Work instructions: Copy exactly the lines from the start of the data below through the one that carries "Localização (28, 2424)", and only those.

Items listed in a dataset
______

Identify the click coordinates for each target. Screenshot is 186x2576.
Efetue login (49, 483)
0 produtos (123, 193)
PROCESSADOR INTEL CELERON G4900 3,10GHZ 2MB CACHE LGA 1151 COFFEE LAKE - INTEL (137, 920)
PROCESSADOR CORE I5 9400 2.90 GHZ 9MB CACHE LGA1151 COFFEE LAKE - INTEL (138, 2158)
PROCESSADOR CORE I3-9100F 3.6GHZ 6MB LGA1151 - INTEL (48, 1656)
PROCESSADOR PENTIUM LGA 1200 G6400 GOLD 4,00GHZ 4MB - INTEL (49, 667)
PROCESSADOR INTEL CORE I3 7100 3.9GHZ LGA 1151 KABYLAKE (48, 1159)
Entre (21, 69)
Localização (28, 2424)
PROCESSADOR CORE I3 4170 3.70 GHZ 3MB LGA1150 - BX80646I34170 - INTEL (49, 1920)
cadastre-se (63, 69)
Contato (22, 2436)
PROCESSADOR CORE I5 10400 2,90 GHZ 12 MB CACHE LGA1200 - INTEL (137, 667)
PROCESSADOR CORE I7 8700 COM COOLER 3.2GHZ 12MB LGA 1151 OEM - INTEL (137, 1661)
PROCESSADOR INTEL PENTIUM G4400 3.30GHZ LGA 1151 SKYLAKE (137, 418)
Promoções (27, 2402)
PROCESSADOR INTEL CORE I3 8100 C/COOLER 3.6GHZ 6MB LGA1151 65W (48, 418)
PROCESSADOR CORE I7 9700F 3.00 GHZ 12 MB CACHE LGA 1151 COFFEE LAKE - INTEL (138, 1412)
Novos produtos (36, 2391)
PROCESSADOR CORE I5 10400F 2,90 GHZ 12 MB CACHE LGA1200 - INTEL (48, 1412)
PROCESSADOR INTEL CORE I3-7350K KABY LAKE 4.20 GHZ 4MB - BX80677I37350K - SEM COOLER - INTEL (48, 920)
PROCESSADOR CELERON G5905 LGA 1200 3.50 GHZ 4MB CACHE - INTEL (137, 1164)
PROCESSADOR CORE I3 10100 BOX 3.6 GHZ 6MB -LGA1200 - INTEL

______

Answer to this task:
Identify the click coordinates for each target. Screenshot is 186x2576.
Efetue login (49, 483)
0 produtos (123, 193)
PROCESSADOR INTEL CELERON G4900 3,10GHZ 2MB CACHE LGA 1151 COFFEE LAKE - INTEL (137, 920)
PROCESSADOR CORE I5 9400 2.90 GHZ 9MB CACHE LGA1151 COFFEE LAKE - INTEL (138, 2158)
PROCESSADOR CORE I3-9100F 3.6GHZ 6MB LGA1151 - INTEL (48, 1656)
PROCESSADOR PENTIUM LGA 1200 G6400 GOLD 4,00GHZ 4MB - INTEL (49, 667)
PROCESSADOR INTEL CORE I3 7100 3.9GHZ LGA 1151 KABYLAKE (48, 1159)
Entre (21, 69)
Localização (28, 2424)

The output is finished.